LTO Tape

From Bibliotheca Anonoma
Revision as of 22:09, 30 January 2018 by Antonizoon (talk | contribs)
The printable version is no longer supported and may have rendering errors. Please update your browser bookmarks and please use the default browser print function instead.

LTO Tapes are hands down the best and cheapest way to archive large amounts of data.

Using LTO Tapes can be a bit of a challenge, but if you're willing to use some simple Linux commands you can do it. We've detailed the whole process of buying some tape drives and tapes, setting them up with a normal desktop with PCI-E (or better yet an ECC RAM Server), and how to actually write to the tapes.

It was a tremendous challenge to build this guide, but thankfully it won't be so hard for you once you read through the details below.

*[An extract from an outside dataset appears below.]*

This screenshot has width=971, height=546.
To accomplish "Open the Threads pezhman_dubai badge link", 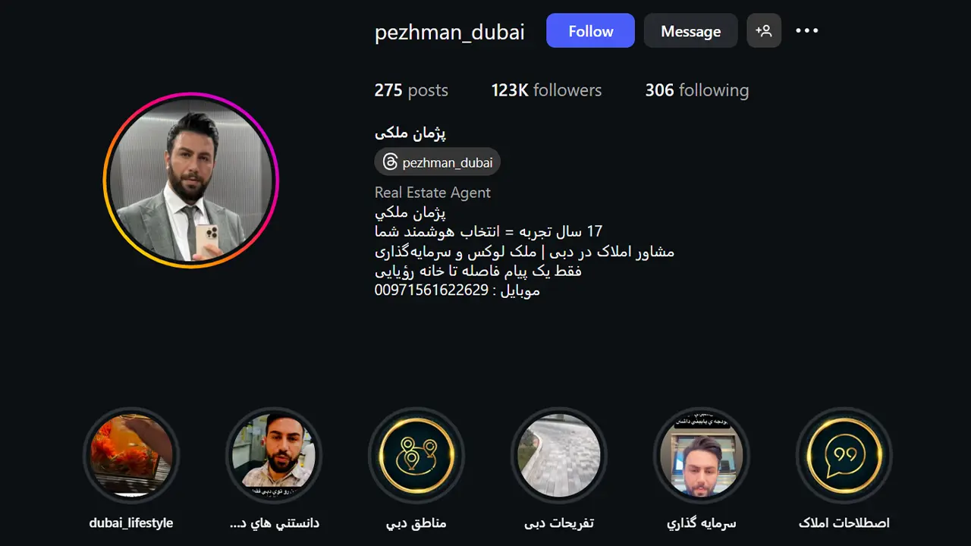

How tapes work: https://books.google.com/books?id=rGjkBQAAQBAJ&lpg=PA76&ots=DHpi1-f7K1&dq=decompress%20before%20lto%20tape&pg=PA75#v=onepage&q=decompress%20before%20lto%20tape&f=false

Introduction

Store anywhere from 500GBs, or even 6.25 Terabytes of information on $35 tapes. That's nearly 1-2 cents per gigabyte! LTO tapes are a cheap and long-lasting data archival solution for video editors, webserver admins, or online archivists.

Here's a great overview of the LTO format and how it benefits video production, or virtually anyone who needs to safely store hundreds of gigabytes of data for decades to come.

Choosing an LTO Type

Since LTO Drives were designed for the server market, it will be difficult to buy a drive as an individual; let alone at prices less than $100.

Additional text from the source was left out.